**Exercise goal**
Copy every line of the records below word for word.

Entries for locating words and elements
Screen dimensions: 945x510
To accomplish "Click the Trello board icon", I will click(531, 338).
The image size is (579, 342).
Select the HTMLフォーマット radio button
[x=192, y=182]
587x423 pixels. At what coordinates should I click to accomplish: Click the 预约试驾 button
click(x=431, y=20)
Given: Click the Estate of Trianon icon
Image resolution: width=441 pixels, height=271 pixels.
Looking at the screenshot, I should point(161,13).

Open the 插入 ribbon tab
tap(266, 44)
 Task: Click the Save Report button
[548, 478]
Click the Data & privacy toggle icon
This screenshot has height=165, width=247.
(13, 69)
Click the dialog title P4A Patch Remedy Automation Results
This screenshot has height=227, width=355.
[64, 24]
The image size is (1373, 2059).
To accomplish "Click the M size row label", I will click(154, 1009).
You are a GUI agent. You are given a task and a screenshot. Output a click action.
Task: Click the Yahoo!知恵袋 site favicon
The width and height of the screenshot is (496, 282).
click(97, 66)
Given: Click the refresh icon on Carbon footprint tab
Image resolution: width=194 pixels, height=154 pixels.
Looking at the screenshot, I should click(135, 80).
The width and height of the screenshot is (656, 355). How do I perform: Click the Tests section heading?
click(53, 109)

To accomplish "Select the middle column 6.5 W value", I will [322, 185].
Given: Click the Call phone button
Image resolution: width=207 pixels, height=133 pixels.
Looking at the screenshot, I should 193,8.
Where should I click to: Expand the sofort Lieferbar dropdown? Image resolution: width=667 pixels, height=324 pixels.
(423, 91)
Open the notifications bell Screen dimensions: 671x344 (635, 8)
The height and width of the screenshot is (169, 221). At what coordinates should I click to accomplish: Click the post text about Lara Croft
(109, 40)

**Solution to the exercise**
Screen dimensions: 945x510
To accomplish "Click the Trello board icon", I will click(531, 338).
The image size is (579, 342).
Select the HTMLフォーマット radio button
[x=192, y=182]
587x423 pixels. At what coordinates should I click to accomplish: Click the 预约试驾 button
click(x=431, y=20)
Given: Click the Estate of Trianon icon
Image resolution: width=441 pixels, height=271 pixels.
Looking at the screenshot, I should point(161,13).

Open the 插入 ribbon tab
tap(266, 44)
 Task: Click the Save Report button
[548, 478]
Click the Data & privacy toggle icon
This screenshot has height=165, width=247.
(13, 69)
Click the dialog title P4A Patch Remedy Automation Results
This screenshot has height=227, width=355.
[64, 24]
The image size is (1373, 2059).
To accomplish "Click the M size row label", I will click(154, 1009).
You are a GUI agent. You are given a task and a screenshot. Output a click action.
Task: Click the Yahoo!知恵袋 site favicon
The width and height of the screenshot is (496, 282).
click(97, 66)
Given: Click the refresh icon on Carbon footprint tab
Image resolution: width=194 pixels, height=154 pixels.
Looking at the screenshot, I should click(135, 80).
The width and height of the screenshot is (656, 355). How do I perform: Click the Tests section heading?
click(53, 109)

To accomplish "Select the middle column 6.5 W value", I will [322, 185].
Given: Click the Call phone button
Image resolution: width=207 pixels, height=133 pixels.
Looking at the screenshot, I should 193,8.
Where should I click to: Expand the sofort Lieferbar dropdown? Image resolution: width=667 pixels, height=324 pixels.
(423, 91)
Open the notifications bell Screen dimensions: 671x344 (635, 8)
The height and width of the screenshot is (169, 221). At what coordinates should I click to accomplish: Click the post text about Lara Croft
(109, 40)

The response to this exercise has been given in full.